After her father catches the pair making out, he comes close to hitting her, but Ossi intervenes. Isi announces she is moving in with her boyfriend, and they march out together. That evening and the next day, the pair gets to know each other further. They go out partying to celebrate his grandfather's success with him and Tschunni, Isi gets very drunk and finally is intimate with Ossi.

Isi's parents eventually grant her access to her inheritance but demand that she end her relationship with Ossi. The breakup affects both Isi and Ossi, and they part ways. They are both distracted, she at work and he at training. Isi confides in her best friend Camilla that she misses Ossi. He angrily strips his sheets, as they smell of her.

When Ossi's grandfather offers to cover the boxing fee, Ossi marches up to Isi's to return the money. They argue and trade expletives before he stomps off. Ossi gets his fire back, then widely shares a video of her extremely drunk. Isi retaliates by getting the other boxer to pull out.

After Isi's parents overhear their argument and realize the two genuinely care for each other. Claudia, Isi's mother, apologizes to her daughter and confesses that she had discouraged Isi's dream to protect her from poverty. At work, Ossi confronts Isi about her interference with the fight. A call warning him that his grandfather is flying off the handle forces them to go defuse him. Afterwards, they both promise to make amends, but Ossi does not let her kiss him.

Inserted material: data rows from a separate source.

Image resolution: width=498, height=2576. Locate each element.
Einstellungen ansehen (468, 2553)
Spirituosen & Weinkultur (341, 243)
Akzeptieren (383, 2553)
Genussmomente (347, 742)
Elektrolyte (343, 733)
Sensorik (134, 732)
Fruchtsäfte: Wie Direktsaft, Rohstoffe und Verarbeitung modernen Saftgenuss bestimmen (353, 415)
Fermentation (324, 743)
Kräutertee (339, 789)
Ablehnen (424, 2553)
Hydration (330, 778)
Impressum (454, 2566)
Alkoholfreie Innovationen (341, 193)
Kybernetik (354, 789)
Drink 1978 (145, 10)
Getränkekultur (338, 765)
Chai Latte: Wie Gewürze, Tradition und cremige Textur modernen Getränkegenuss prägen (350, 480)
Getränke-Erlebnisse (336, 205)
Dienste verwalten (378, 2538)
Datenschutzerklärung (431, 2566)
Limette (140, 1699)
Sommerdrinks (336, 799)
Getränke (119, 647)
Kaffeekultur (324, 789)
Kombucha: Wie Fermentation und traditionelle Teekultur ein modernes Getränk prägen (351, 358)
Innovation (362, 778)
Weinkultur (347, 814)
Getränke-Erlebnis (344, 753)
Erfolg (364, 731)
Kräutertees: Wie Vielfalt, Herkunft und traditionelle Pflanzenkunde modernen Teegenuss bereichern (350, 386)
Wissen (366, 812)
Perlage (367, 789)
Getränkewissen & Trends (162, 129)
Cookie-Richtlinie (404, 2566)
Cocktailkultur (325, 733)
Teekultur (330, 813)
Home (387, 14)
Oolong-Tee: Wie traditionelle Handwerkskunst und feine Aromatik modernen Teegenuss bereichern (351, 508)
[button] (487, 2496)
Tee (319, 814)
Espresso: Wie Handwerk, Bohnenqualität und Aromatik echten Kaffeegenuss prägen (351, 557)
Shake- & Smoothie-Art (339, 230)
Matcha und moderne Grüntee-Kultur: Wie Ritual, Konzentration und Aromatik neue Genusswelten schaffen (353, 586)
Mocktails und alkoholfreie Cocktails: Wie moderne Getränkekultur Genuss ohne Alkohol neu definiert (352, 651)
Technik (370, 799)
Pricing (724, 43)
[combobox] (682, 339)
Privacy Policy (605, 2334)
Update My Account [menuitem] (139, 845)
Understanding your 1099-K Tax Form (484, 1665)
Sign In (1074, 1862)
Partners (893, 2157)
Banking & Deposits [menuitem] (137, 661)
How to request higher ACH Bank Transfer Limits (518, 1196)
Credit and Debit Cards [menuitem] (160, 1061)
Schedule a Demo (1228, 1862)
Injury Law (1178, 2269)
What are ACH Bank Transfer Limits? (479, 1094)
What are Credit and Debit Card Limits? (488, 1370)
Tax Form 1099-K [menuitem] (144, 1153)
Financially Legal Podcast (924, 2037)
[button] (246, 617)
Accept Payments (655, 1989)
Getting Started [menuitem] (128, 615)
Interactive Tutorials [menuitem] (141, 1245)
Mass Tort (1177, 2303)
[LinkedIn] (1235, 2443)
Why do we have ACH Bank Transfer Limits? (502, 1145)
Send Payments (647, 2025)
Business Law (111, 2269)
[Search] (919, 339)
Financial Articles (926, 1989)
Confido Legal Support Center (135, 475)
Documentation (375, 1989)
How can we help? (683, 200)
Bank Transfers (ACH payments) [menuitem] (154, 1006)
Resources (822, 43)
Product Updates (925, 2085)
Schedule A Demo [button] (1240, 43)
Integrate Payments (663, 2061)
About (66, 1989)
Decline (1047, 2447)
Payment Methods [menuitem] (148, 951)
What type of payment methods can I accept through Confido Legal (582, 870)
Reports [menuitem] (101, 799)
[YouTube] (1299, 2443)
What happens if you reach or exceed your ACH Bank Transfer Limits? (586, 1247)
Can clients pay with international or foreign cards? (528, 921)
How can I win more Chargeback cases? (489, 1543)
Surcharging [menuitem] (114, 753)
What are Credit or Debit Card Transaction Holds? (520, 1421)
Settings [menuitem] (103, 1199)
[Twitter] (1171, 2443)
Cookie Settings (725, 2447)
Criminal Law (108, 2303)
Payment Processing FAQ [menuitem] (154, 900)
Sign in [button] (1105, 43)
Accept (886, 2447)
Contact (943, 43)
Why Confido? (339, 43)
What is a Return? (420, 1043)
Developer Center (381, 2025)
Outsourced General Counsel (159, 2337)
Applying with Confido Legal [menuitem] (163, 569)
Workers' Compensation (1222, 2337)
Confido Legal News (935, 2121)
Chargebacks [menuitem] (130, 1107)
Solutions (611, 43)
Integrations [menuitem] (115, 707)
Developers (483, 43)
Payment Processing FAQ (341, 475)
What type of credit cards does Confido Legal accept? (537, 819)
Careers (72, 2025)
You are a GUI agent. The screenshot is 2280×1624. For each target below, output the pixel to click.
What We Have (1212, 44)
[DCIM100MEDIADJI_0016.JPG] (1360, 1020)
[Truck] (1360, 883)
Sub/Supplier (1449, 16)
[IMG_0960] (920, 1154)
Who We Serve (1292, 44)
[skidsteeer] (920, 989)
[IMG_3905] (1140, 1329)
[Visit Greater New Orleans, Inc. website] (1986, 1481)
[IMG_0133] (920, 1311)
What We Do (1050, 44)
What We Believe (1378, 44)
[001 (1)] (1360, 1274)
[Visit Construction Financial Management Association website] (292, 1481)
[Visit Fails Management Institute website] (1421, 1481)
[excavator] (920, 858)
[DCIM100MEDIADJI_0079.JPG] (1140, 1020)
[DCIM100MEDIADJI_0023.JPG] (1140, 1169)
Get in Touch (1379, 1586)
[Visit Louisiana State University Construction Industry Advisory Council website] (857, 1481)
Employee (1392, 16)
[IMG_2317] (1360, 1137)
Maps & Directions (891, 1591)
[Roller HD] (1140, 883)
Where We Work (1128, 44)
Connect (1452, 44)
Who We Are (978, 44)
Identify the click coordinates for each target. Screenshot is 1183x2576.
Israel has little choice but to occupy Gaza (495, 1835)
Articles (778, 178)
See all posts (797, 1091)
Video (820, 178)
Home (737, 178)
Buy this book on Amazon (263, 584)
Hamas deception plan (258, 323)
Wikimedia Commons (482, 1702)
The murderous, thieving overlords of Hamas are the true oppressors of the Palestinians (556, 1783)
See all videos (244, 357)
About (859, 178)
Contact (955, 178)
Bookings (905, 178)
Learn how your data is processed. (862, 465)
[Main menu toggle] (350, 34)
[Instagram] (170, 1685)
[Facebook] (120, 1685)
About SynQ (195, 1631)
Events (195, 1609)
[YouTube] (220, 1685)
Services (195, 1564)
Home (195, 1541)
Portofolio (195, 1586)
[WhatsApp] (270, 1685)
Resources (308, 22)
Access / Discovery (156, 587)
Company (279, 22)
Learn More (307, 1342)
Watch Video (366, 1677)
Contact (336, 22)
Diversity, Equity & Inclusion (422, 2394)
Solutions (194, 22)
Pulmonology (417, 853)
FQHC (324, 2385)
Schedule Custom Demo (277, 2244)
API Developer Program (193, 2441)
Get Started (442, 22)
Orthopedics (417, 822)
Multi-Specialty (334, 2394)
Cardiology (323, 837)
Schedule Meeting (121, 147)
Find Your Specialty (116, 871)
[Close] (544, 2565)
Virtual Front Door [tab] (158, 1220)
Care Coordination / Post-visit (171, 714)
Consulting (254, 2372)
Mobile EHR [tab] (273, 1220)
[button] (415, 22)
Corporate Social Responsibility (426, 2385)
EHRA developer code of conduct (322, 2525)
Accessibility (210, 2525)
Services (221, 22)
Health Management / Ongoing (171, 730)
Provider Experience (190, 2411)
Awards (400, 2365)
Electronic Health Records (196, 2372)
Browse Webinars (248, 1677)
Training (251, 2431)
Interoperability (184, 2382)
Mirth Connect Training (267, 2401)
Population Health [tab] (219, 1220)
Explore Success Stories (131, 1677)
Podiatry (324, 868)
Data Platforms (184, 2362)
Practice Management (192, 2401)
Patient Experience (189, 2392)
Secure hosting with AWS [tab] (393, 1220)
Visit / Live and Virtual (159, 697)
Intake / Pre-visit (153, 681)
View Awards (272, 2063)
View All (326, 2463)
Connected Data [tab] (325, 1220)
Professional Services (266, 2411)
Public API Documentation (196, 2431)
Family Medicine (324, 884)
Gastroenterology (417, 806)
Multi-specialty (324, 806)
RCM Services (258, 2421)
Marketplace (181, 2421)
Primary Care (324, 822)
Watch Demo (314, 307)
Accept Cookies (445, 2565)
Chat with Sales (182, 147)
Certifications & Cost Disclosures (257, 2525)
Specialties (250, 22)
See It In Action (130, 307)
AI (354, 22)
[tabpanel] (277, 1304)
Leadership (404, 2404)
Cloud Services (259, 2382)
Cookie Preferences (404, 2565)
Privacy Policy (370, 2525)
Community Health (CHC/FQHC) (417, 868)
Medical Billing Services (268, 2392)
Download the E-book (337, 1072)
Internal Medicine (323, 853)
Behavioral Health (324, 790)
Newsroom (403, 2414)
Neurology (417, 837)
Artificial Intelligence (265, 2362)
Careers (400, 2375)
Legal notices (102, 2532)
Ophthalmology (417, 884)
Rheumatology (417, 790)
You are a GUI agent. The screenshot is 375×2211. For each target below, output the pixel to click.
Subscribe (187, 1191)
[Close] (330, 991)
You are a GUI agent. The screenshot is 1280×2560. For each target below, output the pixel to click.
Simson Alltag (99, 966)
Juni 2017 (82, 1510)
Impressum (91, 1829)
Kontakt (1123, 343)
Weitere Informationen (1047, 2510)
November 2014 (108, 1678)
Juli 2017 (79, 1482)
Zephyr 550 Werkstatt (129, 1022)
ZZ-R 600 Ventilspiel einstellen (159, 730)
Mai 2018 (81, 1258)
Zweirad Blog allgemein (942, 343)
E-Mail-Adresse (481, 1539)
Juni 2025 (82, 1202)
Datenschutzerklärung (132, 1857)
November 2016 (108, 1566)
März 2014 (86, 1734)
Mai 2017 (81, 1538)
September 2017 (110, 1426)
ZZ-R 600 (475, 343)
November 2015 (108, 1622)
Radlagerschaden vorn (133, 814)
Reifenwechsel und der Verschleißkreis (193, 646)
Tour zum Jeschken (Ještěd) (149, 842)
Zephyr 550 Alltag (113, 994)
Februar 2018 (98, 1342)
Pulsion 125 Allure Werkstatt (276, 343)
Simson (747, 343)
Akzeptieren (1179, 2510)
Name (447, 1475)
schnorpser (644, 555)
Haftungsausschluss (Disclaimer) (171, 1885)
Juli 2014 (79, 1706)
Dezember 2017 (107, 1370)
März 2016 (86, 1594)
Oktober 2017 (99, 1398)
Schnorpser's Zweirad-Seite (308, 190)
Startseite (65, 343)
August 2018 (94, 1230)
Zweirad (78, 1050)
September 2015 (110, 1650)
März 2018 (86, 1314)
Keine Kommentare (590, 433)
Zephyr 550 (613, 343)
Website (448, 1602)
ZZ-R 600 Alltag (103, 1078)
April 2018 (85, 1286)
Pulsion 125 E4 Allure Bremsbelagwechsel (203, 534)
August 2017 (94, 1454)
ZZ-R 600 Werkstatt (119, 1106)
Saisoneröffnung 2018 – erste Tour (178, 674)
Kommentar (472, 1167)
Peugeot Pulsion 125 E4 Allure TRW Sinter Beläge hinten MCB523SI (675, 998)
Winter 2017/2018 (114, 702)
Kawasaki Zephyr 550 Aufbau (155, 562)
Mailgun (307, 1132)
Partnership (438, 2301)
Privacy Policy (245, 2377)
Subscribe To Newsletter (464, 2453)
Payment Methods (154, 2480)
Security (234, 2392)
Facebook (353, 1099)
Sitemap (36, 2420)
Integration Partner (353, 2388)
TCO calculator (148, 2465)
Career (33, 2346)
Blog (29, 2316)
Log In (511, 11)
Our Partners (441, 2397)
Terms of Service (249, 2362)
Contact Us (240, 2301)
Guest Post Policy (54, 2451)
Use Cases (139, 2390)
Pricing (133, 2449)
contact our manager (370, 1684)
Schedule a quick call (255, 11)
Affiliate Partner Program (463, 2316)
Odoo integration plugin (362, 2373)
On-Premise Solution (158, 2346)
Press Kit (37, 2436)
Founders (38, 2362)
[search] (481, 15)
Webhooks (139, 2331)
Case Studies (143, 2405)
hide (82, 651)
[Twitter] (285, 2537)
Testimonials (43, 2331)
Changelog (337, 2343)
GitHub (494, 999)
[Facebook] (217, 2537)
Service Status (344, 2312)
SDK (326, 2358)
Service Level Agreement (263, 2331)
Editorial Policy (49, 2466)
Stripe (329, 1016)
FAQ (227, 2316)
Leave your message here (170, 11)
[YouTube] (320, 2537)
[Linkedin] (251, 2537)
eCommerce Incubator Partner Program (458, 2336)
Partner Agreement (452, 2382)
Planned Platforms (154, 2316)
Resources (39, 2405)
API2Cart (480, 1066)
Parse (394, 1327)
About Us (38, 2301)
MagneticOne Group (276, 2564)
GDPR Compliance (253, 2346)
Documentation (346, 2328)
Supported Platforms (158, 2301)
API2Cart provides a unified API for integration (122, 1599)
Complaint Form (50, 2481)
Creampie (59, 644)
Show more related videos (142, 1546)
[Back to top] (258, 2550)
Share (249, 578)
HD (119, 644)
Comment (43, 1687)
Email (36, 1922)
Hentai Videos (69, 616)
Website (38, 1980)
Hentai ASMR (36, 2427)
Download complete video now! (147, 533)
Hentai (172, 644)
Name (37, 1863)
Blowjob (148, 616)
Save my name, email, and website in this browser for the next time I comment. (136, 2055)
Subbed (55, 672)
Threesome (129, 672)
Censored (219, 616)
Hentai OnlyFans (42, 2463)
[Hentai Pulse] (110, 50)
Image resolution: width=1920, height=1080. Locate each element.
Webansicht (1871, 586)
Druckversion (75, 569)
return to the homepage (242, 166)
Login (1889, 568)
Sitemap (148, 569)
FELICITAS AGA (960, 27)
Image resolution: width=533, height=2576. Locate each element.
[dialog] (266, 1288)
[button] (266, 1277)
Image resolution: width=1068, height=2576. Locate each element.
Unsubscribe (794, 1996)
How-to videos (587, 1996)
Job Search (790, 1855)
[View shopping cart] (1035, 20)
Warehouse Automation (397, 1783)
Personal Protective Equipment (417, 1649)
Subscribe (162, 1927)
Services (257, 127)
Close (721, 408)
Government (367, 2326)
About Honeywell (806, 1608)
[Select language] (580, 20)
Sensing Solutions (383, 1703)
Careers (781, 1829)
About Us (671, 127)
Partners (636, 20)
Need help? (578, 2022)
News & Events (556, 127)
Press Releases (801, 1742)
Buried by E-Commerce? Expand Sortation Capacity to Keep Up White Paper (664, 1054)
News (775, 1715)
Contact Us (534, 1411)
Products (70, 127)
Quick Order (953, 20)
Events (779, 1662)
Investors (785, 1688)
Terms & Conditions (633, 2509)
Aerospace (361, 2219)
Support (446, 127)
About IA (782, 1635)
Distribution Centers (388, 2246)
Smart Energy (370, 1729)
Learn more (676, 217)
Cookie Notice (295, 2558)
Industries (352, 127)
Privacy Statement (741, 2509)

In the end, Isi uses her inheritance to buy out the burger joint, and Ossi becomes a professional boxer with Isi's support and encouragement.

==Cast==
- Lisa Vicari as Isabelle "Isi" Voigt
- Dennis Mojen as Oscar "Ossi" Markowski
- Walid Al-Atiyat as Tschünni, Ossi's best friend
- Christina Hecke as Claudia Voigt
- Ernst Stötzner as Grandpa
- Lisa Hagmeister as Betty Markowski, Ossi's mother
- Hans-Jochen Wagner as Manfred Voigt, Isi's father
- André Eisermann as Ossi's Coach
- Zoë Straub as Camilla, Isi's best friend
- Pegah Ferydoni as teacher

==Production==
Isi & Ossi was shot in three locations: Berlin, Mannheim and Heidelberg. Filming took place in one month.

==Reception==
Greg Wheeler of The Review Geek wrote: "A boy and a girl from polar opposite backgrounds come together and find love. It’s one of the oldest rom-com tropes in the book and yet every year there’s a whole wave of titles that rehash this idea and put a slightly different spin on it... Step forward German Netflix film Isi & Ossi that takes this cliched idea, intertwines two big dreams together to produce an indifferent, painting by numbers picture that does little to stand out from so many others out there." Wheeler, however, praised the performances of Vicari and Mojen and their natural chemistry.